### What to produce
For the word "target", copy every line of the material that includes it.

### Task data
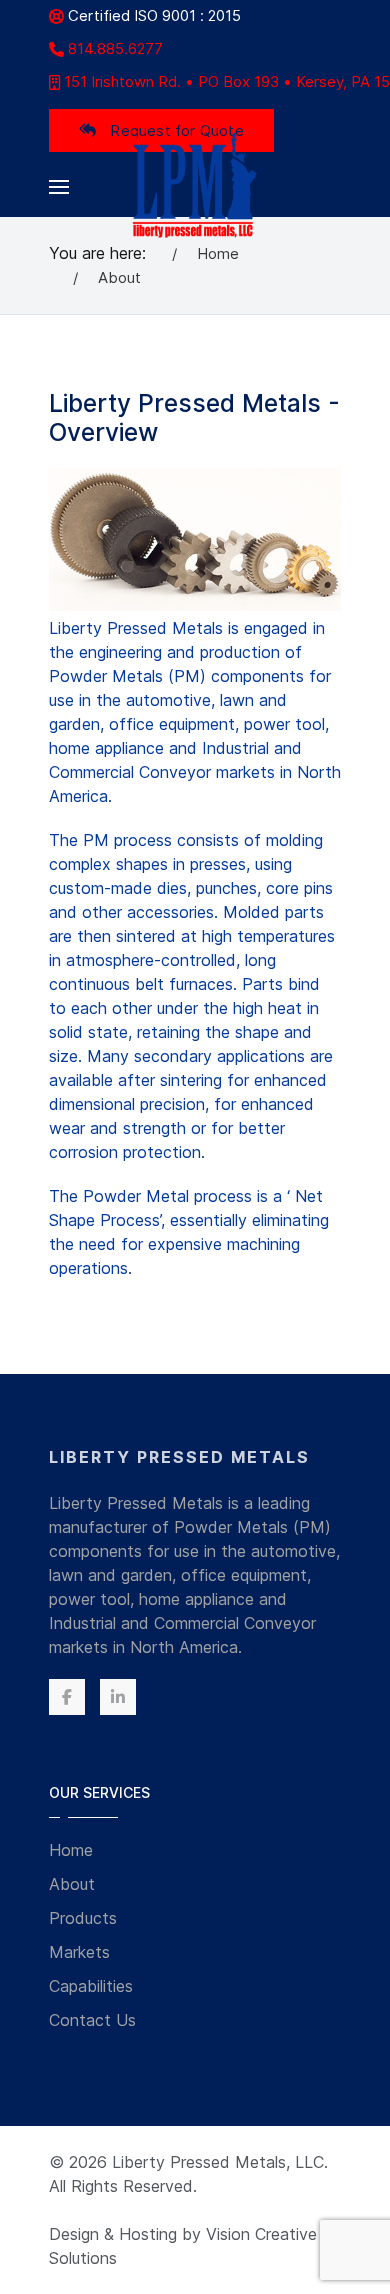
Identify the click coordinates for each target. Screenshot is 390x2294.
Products (83, 1918)
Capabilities (91, 1986)
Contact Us (92, 2020)
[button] (59, 187)
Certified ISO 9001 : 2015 (154, 15)
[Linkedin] (118, 1697)
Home (71, 1850)
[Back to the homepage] (195, 186)
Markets (79, 1952)
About (72, 1884)
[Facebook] (67, 1697)
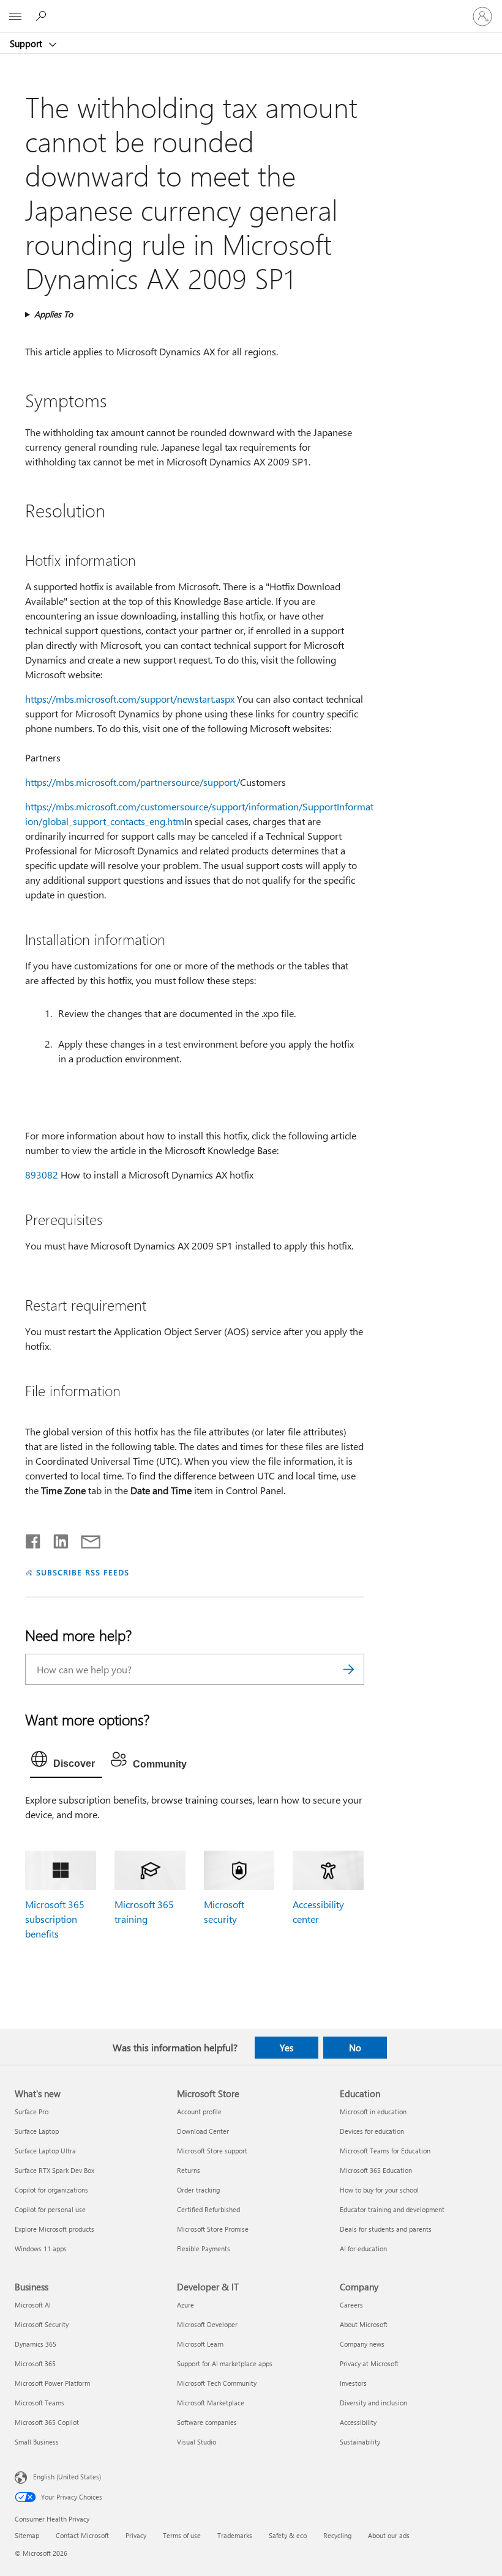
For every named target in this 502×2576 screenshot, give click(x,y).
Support (27, 43)
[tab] (66, 1762)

### Exercise result
Identify the click coordinates for each target. Screenshot is 390x2294.
For every named target in this 502×2576 screenshot, give click(x,y).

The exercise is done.